DATASET RECORDS:

+-------+

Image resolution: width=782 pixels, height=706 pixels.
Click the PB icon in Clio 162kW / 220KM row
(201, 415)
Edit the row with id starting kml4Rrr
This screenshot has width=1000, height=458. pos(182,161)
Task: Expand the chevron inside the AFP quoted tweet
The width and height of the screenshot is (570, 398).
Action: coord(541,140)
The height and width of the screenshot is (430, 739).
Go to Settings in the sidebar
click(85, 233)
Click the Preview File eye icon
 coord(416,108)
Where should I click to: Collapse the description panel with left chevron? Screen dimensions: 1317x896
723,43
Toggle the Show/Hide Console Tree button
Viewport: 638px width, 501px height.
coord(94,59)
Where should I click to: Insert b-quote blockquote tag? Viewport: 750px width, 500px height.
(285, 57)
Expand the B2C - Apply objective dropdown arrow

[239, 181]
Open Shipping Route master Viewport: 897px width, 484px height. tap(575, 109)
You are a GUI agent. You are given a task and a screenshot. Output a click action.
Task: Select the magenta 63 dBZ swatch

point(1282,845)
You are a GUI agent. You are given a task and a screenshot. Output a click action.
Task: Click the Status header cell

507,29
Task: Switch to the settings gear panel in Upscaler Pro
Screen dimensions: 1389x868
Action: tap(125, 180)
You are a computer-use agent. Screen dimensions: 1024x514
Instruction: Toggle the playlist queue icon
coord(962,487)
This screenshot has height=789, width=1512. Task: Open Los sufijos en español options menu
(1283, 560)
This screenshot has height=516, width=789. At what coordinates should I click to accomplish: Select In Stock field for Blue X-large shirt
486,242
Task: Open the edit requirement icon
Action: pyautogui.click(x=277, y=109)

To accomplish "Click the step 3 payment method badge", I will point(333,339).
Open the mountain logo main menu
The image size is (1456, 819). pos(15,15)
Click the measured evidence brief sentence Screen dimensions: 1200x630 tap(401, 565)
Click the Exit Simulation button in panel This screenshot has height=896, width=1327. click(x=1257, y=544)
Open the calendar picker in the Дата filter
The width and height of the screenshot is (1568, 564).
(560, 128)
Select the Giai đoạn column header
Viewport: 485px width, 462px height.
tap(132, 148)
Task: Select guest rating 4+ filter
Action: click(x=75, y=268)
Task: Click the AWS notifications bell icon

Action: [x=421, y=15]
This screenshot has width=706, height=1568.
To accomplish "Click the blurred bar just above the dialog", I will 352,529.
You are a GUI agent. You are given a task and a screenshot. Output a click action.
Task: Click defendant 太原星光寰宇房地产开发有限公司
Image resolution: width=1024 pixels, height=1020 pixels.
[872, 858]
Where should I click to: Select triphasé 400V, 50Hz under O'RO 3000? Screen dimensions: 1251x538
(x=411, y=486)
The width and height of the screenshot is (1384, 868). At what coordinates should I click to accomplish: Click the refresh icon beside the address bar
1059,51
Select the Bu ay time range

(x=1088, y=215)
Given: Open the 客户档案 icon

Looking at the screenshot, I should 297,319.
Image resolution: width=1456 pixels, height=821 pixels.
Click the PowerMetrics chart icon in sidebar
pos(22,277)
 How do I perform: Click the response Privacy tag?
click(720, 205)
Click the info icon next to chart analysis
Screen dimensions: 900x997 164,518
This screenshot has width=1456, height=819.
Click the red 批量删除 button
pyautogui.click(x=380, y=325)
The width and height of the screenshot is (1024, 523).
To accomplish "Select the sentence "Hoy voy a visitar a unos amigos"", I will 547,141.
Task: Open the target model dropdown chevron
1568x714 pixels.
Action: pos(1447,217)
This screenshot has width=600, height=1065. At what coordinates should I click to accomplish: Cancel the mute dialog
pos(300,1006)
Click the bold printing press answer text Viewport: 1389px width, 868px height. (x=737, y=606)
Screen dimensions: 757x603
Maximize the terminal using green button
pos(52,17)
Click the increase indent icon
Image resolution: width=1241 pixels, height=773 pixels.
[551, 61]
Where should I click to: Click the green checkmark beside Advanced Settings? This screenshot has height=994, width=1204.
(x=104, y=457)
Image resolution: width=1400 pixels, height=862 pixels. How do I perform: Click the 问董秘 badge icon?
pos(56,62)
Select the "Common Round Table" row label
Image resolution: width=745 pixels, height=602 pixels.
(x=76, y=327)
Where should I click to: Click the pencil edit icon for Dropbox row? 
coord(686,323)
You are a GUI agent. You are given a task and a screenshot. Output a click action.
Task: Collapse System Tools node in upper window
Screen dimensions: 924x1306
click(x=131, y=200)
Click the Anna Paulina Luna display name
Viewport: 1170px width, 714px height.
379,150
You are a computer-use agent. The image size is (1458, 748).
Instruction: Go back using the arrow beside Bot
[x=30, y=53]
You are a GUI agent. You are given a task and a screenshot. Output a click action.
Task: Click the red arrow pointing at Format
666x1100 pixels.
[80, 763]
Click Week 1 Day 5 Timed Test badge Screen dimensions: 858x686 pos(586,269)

+-------+

Convert every line of the items above into a Markdown table with the columns Row and Line, numbering each row and leaving out blank lines.

REPLY:
| Row | Line |
|---|---|
| 1 | Image resolution: width=782 pixels, height=706 pixels. |
| 2 | Click the PB icon in Clio 162kW / 220KM row |
| 3 | (201, 415) |
| 4 | Edit the row with id starting kml4Rrr |
| 5 | This screenshot has width=1000, height=458. pos(182,161) |
| 6 | Task: Expand the chevron inside the AFP quoted tweet |
| 7 | The width and height of the screenshot is (570, 398). |
| 8 | Action: coord(541,140) |
| 9 | The height and width of the screenshot is (430, 739). |
| 10 | Go to Settings in the sidebar |
| 11 | click(85, 233) |
| 12 | Click the Preview File eye icon |
| 13 |  coord(416,108) |
| 14 | Where should I click to: Collapse the description panel with left chevron? Screen dimensions: 1317x896 |
| 15 | 723,43 |
| 16 | Toggle the Show/Hide Console Tree button |
| 17 | Viewport: 638px width, 501px height. |
| 18 | coord(94,59) |
| 19 | Where should I click to: Insert b-quote blockquote tag? Viewport: 750px width, 500px height. |
| 20 | (285, 57) |
| 21 | Expand the B2C - Apply objective dropdown arrow |
| 22 | [239, 181] |
| 23 | Open Shipping Route master Viewport: 897px width, 484px height. tap(575, 109) |
| 24 | You are a GUI agent. You are given a task and a screenshot. Output a click action. |
| 25 | Task: Select the magenta 63 dBZ swatch |
| 26 | point(1282,845) |
| 27 | You are a GUI agent. You are given a task and a screenshot. Output a click action. |
| 28 | Task: Click the Status header cell |
| 29 | 507,29 |
| 30 | Task: Switch to the settings gear panel in Upscaler Pro |
| 31 | Screen dimensions: 1389x868 |
| 32 | Action: tap(125, 180) |
| 33 | You are a computer-use agent. Screen dimensions: 1024x514 |
| 34 | Instruction: Toggle the playlist queue icon |
| 35 | coord(962,487) |
| 36 | This screenshot has height=789, width=1512. Task: Open Los sufijos en español options menu |
| 37 | (1283, 560) |
| 38 | This screenshot has height=516, width=789. At what coordinates should I click to accomplish: Select In Stock field for Blue X-large shirt |
| 39 | 486,242 |
| 40 | Task: Open the edit requirement icon |
| 41 | Action: pyautogui.click(x=277, y=109) |
| 42 | To accomplish "Click the step 3 payment method badge", I will point(333,339). |
| 43 | Open the mountain logo main menu |
| 44 | The image size is (1456, 819). pos(15,15) |
| 45 | Click the measured evidence brief sentence Screen dimensions: 1200x630 tap(401, 565) |
| 46 | Click the Exit Simulation button in panel This screenshot has height=896, width=1327. click(x=1257, y=544) |
| 47 | Open the calendar picker in the Дата filter |
| 48 | The width and height of the screenshot is (1568, 564). |
| 49 | (560, 128) |
| 50 | Select the Giai đoạn column header |
| 51 | Viewport: 485px width, 462px height. |
| 52 | tap(132, 148) |
| 53 | Task: Select guest rating 4+ filter |
| 54 | Action: click(x=75, y=268) |
| 55 | Task: Click the AWS notifications bell icon |
| 56 | Action: [x=421, y=15] |
| 57 | This screenshot has width=706, height=1568. |
| 58 | To accomplish "Click the blurred bar just above the dialog", I will 352,529. |
| 59 | You are a GUI agent. You are given a task and a screenshot. Output a click action. |
| 60 | Task: Click defendant 太原星光寰宇房地产开发有限公司 |
| 61 | Image resolution: width=1024 pixels, height=1020 pixels. |
| 62 | [872, 858] |
| 63 | Where should I click to: Select triphasé 400V, 50Hz under O'RO 3000? Screen dimensions: 1251x538 |
| 64 | (x=411, y=486) |
| 65 | The width and height of the screenshot is (1384, 868). At what coordinates should I click to accomplish: Click the refresh icon beside the address bar |
| 66 | 1059,51 |
| 67 | Select the Bu ay time range |
| 68 | (x=1088, y=215) |
| 69 | Given: Open the 客户档案 icon |
| 70 | Looking at the screenshot, I should 297,319. |
| 71 | Image resolution: width=1456 pixels, height=821 pixels. |
| 72 | Click the PowerMetrics chart icon in sidebar |
| 73 | pos(22,277) |
| 74 |  How do I perform: Click the response Privacy tag? |
| 75 | click(720, 205) |
| 76 | Click the info icon next to chart analysis |
| 77 | Screen dimensions: 900x997 164,518 |
| 78 | This screenshot has width=1456, height=819. |
| 79 | Click the red 批量删除 button |
| 80 | pyautogui.click(x=380, y=325) |
| 81 | The width and height of the screenshot is (1024, 523). |
| 82 | To accomplish "Select the sentence "Hoy voy a visitar a unos amigos"", I will 547,141. |
| 83 | Task: Open the target model dropdown chevron |
| 84 | 1568x714 pixels. |
| 85 | Action: pos(1447,217) |
| 86 | This screenshot has width=600, height=1065. At what coordinates should I click to accomplish: Cancel the mute dialog |
| 87 | pos(300,1006) |
| 88 | Click the bold printing press answer text Viewport: 1389px width, 868px height. (x=737, y=606) |
| 89 | Screen dimensions: 757x603 |
| 90 | Maximize the terminal using green button |
| 91 | pos(52,17) |
| 92 | Click the increase indent icon |
| 93 | Image resolution: width=1241 pixels, height=773 pixels. |
| 94 | [551, 61] |
| 95 | Where should I click to: Click the green checkmark beside Advanced Settings? This screenshot has height=994, width=1204. |
| 96 | (x=104, y=457) |
| 97 | Image resolution: width=1400 pixels, height=862 pixels. How do I perform: Click the 问董秘 badge icon? |
| 98 | pos(56,62) |
| 99 | Select the "Common Round Table" row label |
| 100 | Image resolution: width=745 pixels, height=602 pixels. |
| 101 | (x=76, y=327) |
| 102 | Where should I click to: Click the pencil edit icon for Dropbox row?  |
| 103 | coord(686,323) |
| 104 | You are a GUI agent. You are given a task and a screenshot. Output a click action. |
| 105 | Task: Collapse System Tools node in upper window |
| 106 | Screen dimensions: 924x1306 |
| 107 | click(x=131, y=200) |
| 108 | Click the Anna Paulina Luna display name |
| 109 | Viewport: 1170px width, 714px height. |
| 110 | 379,150 |
| 111 | You are a computer-use agent. The image size is (1458, 748). |
| 112 | Instruction: Go back using the arrow beside Bot |
| 113 | [x=30, y=53] |
| 114 | You are a GUI agent. You are given a task and a screenshot. Output a click action. |
| 115 | Task: Click the red arrow pointing at Format |
| 116 | 666x1100 pixels. |
| 117 | [80, 763] |
| 118 | Click Week 1 Day 5 Timed Test badge Screen dimensions: 858x686 pos(586,269) |